Instructions for the task >>
Beginning with the first entry, set down each one exactly as shown.

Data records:
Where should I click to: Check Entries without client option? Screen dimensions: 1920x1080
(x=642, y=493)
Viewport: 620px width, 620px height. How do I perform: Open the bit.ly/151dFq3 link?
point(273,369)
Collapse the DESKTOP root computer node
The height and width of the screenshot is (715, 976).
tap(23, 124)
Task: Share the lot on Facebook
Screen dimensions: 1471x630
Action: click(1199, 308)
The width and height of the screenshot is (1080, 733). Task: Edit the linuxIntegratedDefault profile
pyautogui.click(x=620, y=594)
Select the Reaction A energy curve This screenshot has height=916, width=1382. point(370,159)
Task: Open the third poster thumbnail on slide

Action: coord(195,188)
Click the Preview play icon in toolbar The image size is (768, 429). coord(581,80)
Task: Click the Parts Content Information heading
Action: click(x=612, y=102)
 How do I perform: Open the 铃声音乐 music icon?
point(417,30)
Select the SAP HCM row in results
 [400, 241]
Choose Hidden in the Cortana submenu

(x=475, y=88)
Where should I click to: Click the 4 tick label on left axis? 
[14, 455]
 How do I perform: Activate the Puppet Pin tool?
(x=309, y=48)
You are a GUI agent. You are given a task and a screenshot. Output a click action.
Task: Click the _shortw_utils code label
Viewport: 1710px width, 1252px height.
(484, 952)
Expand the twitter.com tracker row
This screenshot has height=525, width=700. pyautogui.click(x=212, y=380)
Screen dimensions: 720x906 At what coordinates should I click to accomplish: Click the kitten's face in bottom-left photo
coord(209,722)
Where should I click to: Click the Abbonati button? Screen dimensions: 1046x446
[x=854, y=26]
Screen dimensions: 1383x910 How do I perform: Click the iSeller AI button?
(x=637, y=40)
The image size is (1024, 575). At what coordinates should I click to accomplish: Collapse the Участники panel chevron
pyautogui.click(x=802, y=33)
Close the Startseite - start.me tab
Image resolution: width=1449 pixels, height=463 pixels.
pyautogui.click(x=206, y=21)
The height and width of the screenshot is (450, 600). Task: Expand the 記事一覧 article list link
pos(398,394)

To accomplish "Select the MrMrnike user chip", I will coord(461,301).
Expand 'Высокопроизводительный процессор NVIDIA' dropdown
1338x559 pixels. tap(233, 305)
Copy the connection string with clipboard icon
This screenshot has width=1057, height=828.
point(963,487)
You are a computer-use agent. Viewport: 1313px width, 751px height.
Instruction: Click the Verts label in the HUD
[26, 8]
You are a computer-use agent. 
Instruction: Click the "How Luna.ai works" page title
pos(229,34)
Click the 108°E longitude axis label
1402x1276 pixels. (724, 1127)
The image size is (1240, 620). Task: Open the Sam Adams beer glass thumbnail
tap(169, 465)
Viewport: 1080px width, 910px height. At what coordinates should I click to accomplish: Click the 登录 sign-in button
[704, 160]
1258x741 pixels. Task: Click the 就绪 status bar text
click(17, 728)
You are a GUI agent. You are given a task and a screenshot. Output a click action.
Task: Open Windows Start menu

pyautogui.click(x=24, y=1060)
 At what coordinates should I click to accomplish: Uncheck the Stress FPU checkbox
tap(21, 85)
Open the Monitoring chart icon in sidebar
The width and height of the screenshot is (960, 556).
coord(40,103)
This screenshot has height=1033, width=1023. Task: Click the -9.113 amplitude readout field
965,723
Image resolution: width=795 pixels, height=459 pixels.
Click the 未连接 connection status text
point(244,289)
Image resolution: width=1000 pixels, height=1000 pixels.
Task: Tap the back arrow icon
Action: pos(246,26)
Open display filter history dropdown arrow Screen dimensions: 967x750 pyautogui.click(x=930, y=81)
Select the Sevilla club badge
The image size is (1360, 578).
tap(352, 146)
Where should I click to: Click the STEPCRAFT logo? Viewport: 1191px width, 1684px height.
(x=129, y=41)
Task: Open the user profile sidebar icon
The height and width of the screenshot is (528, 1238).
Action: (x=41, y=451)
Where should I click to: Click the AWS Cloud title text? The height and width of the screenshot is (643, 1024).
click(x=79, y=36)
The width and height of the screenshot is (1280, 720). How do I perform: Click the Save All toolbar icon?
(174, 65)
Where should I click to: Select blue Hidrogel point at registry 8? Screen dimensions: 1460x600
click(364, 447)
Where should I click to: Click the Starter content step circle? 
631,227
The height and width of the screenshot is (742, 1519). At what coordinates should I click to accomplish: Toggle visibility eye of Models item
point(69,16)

Answer below >>
Where should I click to: Check Entries without client option? Screen dimensions: 1920x1080
(x=642, y=493)
Viewport: 620px width, 620px height. How do I perform: Open the bit.ly/151dFq3 link?
point(273,369)
Collapse the DESKTOP root computer node
The height and width of the screenshot is (715, 976).
tap(23, 124)
Task: Share the lot on Facebook
Screen dimensions: 1471x630
Action: click(1199, 308)
The width and height of the screenshot is (1080, 733). Task: Edit the linuxIntegratedDefault profile
pyautogui.click(x=620, y=594)
Select the Reaction A energy curve This screenshot has height=916, width=1382. point(370,159)
Task: Open the third poster thumbnail on slide

Action: coord(195,188)
Click the Preview play icon in toolbar The image size is (768, 429). coord(581,80)
Task: Click the Parts Content Information heading
Action: click(x=612, y=102)
 How do I perform: Open the 铃声音乐 music icon?
point(417,30)
Select the SAP HCM row in results
 [400, 241]
Choose Hidden in the Cortana submenu

(x=475, y=88)
Where should I click to: Click the 4 tick label on left axis? 
[14, 455]
 How do I perform: Activate the Puppet Pin tool?
(x=309, y=48)
You are a GUI agent. You are given a task and a screenshot. Output a click action.
Task: Click the _shortw_utils code label
Viewport: 1710px width, 1252px height.
(484, 952)
Expand the twitter.com tracker row
This screenshot has height=525, width=700. pyautogui.click(x=212, y=380)
Screen dimensions: 720x906 At what coordinates should I click to accomplish: Click the kitten's face in bottom-left photo
coord(209,722)
Where should I click to: Click the Abbonati button? Screen dimensions: 1046x446
[x=854, y=26]
Screen dimensions: 1383x910 How do I perform: Click the iSeller AI button?
(x=637, y=40)
The image size is (1024, 575). At what coordinates should I click to accomplish: Collapse the Участники panel chevron
pyautogui.click(x=802, y=33)
Close the Startseite - start.me tab
Image resolution: width=1449 pixels, height=463 pixels.
pyautogui.click(x=206, y=21)
The height and width of the screenshot is (450, 600). Task: Expand the 記事一覧 article list link
pos(398,394)

To accomplish "Select the MrMrnike user chip", I will coord(461,301).
Expand 'Высокопроизводительный процессор NVIDIA' dropdown
1338x559 pixels. tap(233, 305)
Copy the connection string with clipboard icon
This screenshot has width=1057, height=828.
point(963,487)
You are a computer-use agent. Viewport: 1313px width, 751px height.
Instruction: Click the Verts label in the HUD
[26, 8]
You are a computer-use agent. 
Instruction: Click the "How Luna.ai works" page title
pos(229,34)
Click the 108°E longitude axis label
1402x1276 pixels. (724, 1127)
The image size is (1240, 620). Task: Open the Sam Adams beer glass thumbnail
tap(169, 465)
Viewport: 1080px width, 910px height. At what coordinates should I click to accomplish: Click the 登录 sign-in button
[704, 160]
1258x741 pixels. Task: Click the 就绪 status bar text
click(17, 728)
You are a GUI agent. You are given a task and a screenshot. Output a click action.
Task: Open Windows Start menu

pyautogui.click(x=24, y=1060)
 At what coordinates should I click to accomplish: Uncheck the Stress FPU checkbox
tap(21, 85)
Open the Monitoring chart icon in sidebar
The width and height of the screenshot is (960, 556).
coord(40,103)
This screenshot has height=1033, width=1023. Task: Click the -9.113 amplitude readout field
965,723
Image resolution: width=795 pixels, height=459 pixels.
Click the 未连接 connection status text
point(244,289)
Image resolution: width=1000 pixels, height=1000 pixels.
Task: Tap the back arrow icon
Action: pos(246,26)
Open display filter history dropdown arrow Screen dimensions: 967x750 pyautogui.click(x=930, y=81)
Select the Sevilla club badge
The image size is (1360, 578).
tap(352, 146)
Where should I click to: Click the STEPCRAFT logo? Viewport: 1191px width, 1684px height.
(x=129, y=41)
Task: Open the user profile sidebar icon
The height and width of the screenshot is (528, 1238).
Action: (x=41, y=451)
Where should I click to: Click the AWS Cloud title text? The height and width of the screenshot is (643, 1024).
click(x=79, y=36)
The width and height of the screenshot is (1280, 720). How do I perform: Click the Save All toolbar icon?
(174, 65)
Where should I click to: Select blue Hidrogel point at registry 8? Screen dimensions: 1460x600
click(364, 447)
Where should I click to: Click the Starter content step circle? 
631,227
The height and width of the screenshot is (742, 1519). At what coordinates should I click to accomplish: Toggle visibility eye of Models item
point(69,16)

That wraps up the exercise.